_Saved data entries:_

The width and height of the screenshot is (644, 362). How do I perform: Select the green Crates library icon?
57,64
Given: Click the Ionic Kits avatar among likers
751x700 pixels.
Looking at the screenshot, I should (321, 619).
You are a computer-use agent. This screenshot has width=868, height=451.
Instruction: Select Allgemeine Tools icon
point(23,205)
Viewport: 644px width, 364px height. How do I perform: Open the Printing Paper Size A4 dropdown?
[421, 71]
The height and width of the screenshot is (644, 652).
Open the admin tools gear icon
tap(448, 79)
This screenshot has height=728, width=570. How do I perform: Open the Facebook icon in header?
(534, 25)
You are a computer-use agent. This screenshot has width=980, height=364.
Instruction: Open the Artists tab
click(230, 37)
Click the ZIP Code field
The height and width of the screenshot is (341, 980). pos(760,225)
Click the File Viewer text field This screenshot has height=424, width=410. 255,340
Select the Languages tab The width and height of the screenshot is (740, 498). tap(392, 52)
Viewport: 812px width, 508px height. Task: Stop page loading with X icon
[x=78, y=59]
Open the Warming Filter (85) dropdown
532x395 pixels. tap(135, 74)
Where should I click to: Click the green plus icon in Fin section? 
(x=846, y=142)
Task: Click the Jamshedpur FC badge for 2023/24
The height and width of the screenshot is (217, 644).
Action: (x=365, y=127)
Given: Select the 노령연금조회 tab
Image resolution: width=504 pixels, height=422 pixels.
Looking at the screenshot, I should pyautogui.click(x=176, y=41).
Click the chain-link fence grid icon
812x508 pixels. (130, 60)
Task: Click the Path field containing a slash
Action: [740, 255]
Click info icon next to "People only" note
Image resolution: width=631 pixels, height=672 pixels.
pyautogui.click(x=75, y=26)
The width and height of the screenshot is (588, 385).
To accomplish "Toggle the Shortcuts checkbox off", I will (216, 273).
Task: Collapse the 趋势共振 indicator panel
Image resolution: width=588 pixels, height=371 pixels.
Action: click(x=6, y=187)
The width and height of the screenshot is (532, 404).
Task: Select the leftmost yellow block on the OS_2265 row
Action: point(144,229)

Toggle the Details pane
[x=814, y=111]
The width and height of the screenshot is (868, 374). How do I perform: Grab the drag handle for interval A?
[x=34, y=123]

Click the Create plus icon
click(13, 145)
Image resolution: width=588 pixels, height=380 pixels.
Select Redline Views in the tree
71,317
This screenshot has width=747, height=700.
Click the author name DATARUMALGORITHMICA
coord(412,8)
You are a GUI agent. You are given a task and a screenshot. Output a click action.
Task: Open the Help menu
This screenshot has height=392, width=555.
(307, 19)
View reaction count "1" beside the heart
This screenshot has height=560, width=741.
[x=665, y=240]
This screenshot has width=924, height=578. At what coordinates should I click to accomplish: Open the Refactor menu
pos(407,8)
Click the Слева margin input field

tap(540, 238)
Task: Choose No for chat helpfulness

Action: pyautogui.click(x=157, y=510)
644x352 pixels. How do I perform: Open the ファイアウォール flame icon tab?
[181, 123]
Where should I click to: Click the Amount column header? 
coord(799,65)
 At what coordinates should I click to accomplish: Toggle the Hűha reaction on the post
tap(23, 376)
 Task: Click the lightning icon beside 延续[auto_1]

_Description of the task:_ Would you repeat each of the lines above exactly?

_Response to this exercise:_
The width and height of the screenshot is (644, 362). How do I perform: Select the green Crates library icon?
57,64
Given: Click the Ionic Kits avatar among likers
751x700 pixels.
Looking at the screenshot, I should (321, 619).
You are a computer-use agent. This screenshot has width=868, height=451.
Instruction: Select Allgemeine Tools icon
point(23,205)
Viewport: 644px width, 364px height. How do I perform: Open the Printing Paper Size A4 dropdown?
[421, 71]
The height and width of the screenshot is (644, 652).
Open the admin tools gear icon
tap(448, 79)
This screenshot has height=728, width=570. How do I perform: Open the Facebook icon in header?
(534, 25)
You are a computer-use agent. This screenshot has width=980, height=364.
Instruction: Open the Artists tab
click(230, 37)
Click the ZIP Code field
The height and width of the screenshot is (341, 980). pos(760,225)
Click the File Viewer text field This screenshot has height=424, width=410. 255,340
Select the Languages tab The width and height of the screenshot is (740, 498). tap(392, 52)
Viewport: 812px width, 508px height. Task: Stop page loading with X icon
[x=78, y=59]
Open the Warming Filter (85) dropdown
532x395 pixels. tap(135, 74)
Where should I click to: Click the green plus icon in Fin section? 
(x=846, y=142)
Task: Click the Jamshedpur FC badge for 2023/24
The height and width of the screenshot is (217, 644).
Action: (x=365, y=127)
Given: Select the 노령연금조회 tab
Image resolution: width=504 pixels, height=422 pixels.
Looking at the screenshot, I should pyautogui.click(x=176, y=41).
Click the chain-link fence grid icon
812x508 pixels. (130, 60)
Task: Click the Path field containing a slash
Action: [740, 255]
Click info icon next to "People only" note
Image resolution: width=631 pixels, height=672 pixels.
pyautogui.click(x=75, y=26)
The width and height of the screenshot is (588, 385).
To accomplish "Toggle the Shortcuts checkbox off", I will (216, 273).
Task: Collapse the 趋势共振 indicator panel
Image resolution: width=588 pixels, height=371 pixels.
Action: click(x=6, y=187)
The width and height of the screenshot is (532, 404).
Task: Select the leftmost yellow block on the OS_2265 row
Action: point(144,229)

Toggle the Details pane
[x=814, y=111]
The width and height of the screenshot is (868, 374). How do I perform: Grab the drag handle for interval A?
[x=34, y=123]

Click the Create plus icon
click(13, 145)
Image resolution: width=588 pixels, height=380 pixels.
Select Redline Views in the tree
71,317
This screenshot has width=747, height=700.
Click the author name DATARUMALGORITHMICA
coord(412,8)
You are a GUI agent. You are given a task and a screenshot. Output a click action.
Task: Open the Help menu
This screenshot has height=392, width=555.
(307, 19)
View reaction count "1" beside the heart
This screenshot has height=560, width=741.
[x=665, y=240]
This screenshot has width=924, height=578. At what coordinates should I click to accomplish: Open the Refactor menu
pos(407,8)
Click the Слева margin input field

tap(540, 238)
Task: Choose No for chat helpfulness

Action: pyautogui.click(x=157, y=510)
644x352 pixels. How do I perform: Open the ファイアウォール flame icon tab?
[181, 123]
Where should I click to: Click the Amount column header? 
coord(799,65)
 At what coordinates should I click to accomplish: Toggle the Hűha reaction on the post
tap(23, 376)
 Task: Click the lightning icon beside 延续[auto_1]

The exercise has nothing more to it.